§ TASK
Only an exact copy of the listing below will do.
::::
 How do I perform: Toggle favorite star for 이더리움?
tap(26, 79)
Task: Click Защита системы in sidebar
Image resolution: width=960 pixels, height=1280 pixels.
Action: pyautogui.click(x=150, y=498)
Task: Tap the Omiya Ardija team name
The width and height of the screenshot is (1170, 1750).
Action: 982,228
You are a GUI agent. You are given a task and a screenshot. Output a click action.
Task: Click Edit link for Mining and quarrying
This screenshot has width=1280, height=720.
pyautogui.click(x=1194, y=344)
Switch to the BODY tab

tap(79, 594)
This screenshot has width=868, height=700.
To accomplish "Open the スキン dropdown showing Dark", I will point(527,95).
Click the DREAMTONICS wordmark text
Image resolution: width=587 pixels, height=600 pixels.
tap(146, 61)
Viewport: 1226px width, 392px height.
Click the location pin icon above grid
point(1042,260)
::::
§ RESPONSE BELOW
 How do I perform: Toggle favorite star for 이더리움?
tap(26, 79)
Task: Click Защита системы in sidebar
Image resolution: width=960 pixels, height=1280 pixels.
Action: pyautogui.click(x=150, y=498)
Task: Tap the Omiya Ardija team name
The width and height of the screenshot is (1170, 1750).
Action: 982,228
You are a GUI agent. You are given a task and a screenshot. Output a click action.
Task: Click Edit link for Mining and quarrying
This screenshot has width=1280, height=720.
pyautogui.click(x=1194, y=344)
Switch to the BODY tab

tap(79, 594)
This screenshot has width=868, height=700.
To accomplish "Open the スキン dropdown showing Dark", I will point(527,95).
Click the DREAMTONICS wordmark text
Image resolution: width=587 pixels, height=600 pixels.
tap(146, 61)
Viewport: 1226px width, 392px height.
Click the location pin icon above grid
point(1042,260)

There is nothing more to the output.